__Aufgabe__. Formatiere die Zeilen ab der Zeile mit „You are a computer-use agent. The“ bis einschließlich der Zeile mit „Action: [x=27, y=79]“ als nummerierte Liste. Leerzeilen lässt du weg.

__Vorliegende Datensätze__.
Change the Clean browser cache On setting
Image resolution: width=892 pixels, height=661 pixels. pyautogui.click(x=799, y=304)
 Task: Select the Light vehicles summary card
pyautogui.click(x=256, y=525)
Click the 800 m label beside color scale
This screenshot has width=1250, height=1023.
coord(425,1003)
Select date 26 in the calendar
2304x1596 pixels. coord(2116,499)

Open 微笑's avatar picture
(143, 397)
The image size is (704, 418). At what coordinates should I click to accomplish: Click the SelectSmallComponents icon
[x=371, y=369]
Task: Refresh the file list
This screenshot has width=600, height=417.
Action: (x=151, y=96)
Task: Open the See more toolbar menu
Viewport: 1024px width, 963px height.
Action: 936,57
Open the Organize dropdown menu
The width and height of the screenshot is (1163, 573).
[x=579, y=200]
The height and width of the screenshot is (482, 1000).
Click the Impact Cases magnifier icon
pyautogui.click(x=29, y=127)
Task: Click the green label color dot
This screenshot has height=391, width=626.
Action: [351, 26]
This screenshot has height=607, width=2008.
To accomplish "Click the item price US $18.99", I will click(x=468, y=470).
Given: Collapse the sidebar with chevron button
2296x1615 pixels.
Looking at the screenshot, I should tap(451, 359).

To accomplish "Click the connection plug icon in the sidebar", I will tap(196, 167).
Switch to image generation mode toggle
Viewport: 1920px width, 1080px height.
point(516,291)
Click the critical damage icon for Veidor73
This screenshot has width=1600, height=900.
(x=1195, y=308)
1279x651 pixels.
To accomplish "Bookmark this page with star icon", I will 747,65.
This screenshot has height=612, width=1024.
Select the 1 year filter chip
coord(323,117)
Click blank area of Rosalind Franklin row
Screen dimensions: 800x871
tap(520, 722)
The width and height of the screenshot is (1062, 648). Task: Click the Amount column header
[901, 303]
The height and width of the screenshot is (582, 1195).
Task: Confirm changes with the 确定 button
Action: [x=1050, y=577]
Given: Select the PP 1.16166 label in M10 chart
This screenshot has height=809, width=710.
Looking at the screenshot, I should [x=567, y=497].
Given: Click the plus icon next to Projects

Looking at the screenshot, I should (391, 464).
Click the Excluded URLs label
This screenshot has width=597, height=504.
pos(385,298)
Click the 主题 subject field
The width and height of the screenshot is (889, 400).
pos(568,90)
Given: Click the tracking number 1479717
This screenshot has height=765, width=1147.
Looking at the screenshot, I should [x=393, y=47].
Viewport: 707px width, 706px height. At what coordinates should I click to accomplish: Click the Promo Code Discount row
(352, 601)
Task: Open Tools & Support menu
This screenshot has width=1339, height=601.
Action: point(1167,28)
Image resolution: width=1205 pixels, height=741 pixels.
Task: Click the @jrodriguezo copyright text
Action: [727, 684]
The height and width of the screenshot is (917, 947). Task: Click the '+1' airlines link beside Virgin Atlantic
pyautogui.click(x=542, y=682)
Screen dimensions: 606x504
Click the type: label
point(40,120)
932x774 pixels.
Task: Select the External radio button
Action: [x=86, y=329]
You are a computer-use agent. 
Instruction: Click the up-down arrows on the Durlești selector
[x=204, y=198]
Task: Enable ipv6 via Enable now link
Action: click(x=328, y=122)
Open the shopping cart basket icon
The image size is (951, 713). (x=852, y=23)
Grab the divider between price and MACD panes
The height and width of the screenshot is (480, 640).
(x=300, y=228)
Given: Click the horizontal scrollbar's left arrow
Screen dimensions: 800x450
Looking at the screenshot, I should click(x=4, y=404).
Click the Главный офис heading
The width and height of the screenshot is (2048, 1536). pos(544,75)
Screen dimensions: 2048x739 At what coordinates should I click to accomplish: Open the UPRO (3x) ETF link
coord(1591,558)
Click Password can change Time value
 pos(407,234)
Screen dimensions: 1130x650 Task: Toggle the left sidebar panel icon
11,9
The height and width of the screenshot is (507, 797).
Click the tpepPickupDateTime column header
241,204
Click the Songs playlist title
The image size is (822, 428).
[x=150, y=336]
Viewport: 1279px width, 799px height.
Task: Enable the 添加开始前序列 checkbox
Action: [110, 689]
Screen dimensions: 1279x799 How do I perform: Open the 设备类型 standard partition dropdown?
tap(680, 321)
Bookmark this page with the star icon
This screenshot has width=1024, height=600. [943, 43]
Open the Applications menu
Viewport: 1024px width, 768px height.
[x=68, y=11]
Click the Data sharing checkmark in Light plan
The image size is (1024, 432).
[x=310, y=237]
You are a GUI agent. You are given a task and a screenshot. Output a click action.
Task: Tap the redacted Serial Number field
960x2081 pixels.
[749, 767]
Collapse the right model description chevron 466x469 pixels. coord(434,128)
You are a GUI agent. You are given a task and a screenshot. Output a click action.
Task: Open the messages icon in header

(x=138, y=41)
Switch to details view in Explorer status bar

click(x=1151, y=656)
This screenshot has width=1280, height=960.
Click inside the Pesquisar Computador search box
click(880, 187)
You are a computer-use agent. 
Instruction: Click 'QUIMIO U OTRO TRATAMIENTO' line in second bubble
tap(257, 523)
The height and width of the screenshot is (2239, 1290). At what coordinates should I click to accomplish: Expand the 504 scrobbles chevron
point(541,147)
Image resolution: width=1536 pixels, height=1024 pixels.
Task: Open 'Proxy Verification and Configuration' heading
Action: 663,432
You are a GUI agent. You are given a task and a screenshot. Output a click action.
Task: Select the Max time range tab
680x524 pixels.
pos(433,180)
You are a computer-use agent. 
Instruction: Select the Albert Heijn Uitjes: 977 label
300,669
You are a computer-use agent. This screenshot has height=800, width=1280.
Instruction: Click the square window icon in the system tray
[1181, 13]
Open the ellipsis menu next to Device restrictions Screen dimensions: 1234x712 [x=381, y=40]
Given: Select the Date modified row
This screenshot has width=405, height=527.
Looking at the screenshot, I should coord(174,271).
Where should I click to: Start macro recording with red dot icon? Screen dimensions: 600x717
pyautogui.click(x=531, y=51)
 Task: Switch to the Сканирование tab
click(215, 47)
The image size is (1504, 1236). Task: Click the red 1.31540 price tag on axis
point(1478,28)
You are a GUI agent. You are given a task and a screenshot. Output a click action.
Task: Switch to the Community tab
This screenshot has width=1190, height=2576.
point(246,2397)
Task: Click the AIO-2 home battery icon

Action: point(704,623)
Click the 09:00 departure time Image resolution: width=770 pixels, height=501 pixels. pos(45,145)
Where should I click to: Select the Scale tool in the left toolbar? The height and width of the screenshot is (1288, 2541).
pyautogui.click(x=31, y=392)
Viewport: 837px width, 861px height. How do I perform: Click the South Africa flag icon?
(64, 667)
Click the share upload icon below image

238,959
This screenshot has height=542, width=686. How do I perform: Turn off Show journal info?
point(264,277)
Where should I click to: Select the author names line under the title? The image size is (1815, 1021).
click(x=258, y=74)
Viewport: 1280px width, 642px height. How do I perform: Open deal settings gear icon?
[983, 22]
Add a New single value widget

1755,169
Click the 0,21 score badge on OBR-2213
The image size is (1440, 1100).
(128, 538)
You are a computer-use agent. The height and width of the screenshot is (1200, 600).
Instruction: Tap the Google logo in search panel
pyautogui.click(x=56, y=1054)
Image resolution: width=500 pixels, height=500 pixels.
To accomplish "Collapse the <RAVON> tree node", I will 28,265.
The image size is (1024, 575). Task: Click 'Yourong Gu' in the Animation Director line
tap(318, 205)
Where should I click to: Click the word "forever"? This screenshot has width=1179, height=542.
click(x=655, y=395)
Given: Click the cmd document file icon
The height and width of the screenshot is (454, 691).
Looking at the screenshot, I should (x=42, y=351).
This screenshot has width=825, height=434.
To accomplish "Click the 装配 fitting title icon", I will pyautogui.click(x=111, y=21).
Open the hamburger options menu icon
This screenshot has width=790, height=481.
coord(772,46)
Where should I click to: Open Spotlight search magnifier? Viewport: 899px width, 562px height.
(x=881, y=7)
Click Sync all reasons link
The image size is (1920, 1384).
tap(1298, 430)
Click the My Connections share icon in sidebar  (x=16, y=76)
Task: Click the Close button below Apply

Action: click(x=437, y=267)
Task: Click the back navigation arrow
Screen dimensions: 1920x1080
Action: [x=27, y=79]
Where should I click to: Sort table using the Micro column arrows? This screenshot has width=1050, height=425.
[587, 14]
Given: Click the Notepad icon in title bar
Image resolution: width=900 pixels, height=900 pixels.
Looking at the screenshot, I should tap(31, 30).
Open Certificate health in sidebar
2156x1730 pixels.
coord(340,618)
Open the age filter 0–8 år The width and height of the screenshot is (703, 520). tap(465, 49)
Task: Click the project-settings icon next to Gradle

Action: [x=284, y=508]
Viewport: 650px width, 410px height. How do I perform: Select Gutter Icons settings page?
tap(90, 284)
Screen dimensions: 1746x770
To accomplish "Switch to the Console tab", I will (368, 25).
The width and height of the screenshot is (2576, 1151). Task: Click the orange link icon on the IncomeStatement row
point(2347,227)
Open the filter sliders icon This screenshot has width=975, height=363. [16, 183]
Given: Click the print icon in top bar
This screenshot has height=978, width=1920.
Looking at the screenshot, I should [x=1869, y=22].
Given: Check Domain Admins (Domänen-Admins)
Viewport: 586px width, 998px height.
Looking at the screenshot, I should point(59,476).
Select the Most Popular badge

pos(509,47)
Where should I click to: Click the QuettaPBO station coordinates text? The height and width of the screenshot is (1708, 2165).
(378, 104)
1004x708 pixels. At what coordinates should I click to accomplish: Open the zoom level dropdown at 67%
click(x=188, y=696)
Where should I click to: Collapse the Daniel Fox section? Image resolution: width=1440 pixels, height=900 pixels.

__Schriftliche Antwort__.
1. You are a computer-use agent. The height and width of the screenshot is (1200, 600).
2. Instruction: Tap the Google logo in search panel
3. pyautogui.click(x=56, y=1054)
4. Image resolution: width=500 pixels, height=500 pixels.
5. To accomplish "Collapse the <RAVON> tree node", I will 28,265.
6. The image size is (1024, 575). Task: Click 'Yourong Gu' in the Animation Director line
7. tap(318, 205)
8. Where should I click to: Click the word "forever"? This screenshot has width=1179, height=542.
9. click(x=655, y=395)
10. Given: Click the cmd document file icon
11. The height and width of the screenshot is (454, 691).
12. Looking at the screenshot, I should (x=42, y=351).
13. This screenshot has width=825, height=434.
14. To accomplish "Click the 装配 fitting title icon", I will pyautogui.click(x=111, y=21).
15. Open the hamburger options menu icon
16. This screenshot has width=790, height=481.
17. coord(772,46)
18. Where should I click to: Open Spotlight search magnifier? Viewport: 899px width, 562px height.
19. (x=881, y=7)
20. Click Sync all reasons link
21. The image size is (1920, 1384).
22. tap(1298, 430)
23. Click the My Connections share icon in sidebar  (x=16, y=76)
24. Task: Click the Close button below Apply
25. Action: click(x=437, y=267)
26. Task: Click the back navigation arrow
27. Screen dimensions: 1920x1080
28. Action: [x=27, y=79]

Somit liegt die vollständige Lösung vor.